Reproduce exactly only the lines from the line that holds "Task: Create a new note with compose icon" to the line that holds "Instruction: Click the", inclusive, in the listing below, and please leave out every picture.
>>>>>
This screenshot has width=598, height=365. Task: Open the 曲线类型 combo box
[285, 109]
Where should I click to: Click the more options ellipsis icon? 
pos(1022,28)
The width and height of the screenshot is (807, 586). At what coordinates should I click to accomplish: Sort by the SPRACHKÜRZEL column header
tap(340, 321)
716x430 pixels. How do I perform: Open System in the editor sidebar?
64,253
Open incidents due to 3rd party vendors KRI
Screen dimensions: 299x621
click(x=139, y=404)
<<<<<
>>>>>
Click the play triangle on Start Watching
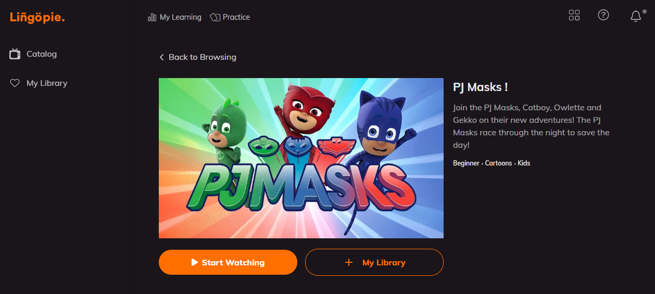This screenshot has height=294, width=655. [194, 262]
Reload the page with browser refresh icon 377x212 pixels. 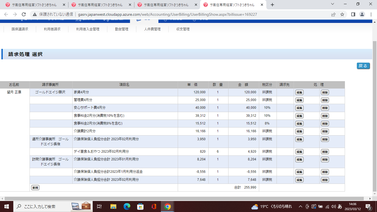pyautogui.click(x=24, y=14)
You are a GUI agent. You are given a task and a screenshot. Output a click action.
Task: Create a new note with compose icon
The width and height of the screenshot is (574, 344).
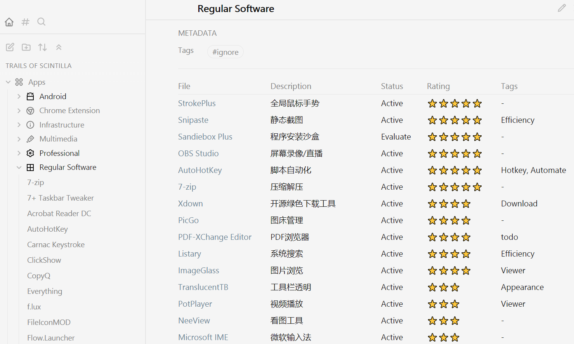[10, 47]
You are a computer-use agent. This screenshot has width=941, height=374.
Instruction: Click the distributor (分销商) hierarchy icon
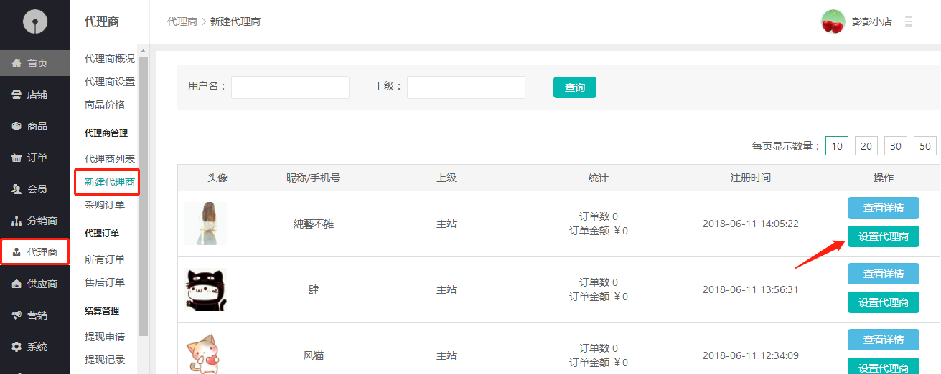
<<<<<
__Answer space__:
Task: Create a new note with compose icon
The width and height of the screenshot is (574, 344).
[10, 47]
You are a computer-use agent. This screenshot has width=941, height=374.
Instruction: Click the distributor (分销商) hierarchy icon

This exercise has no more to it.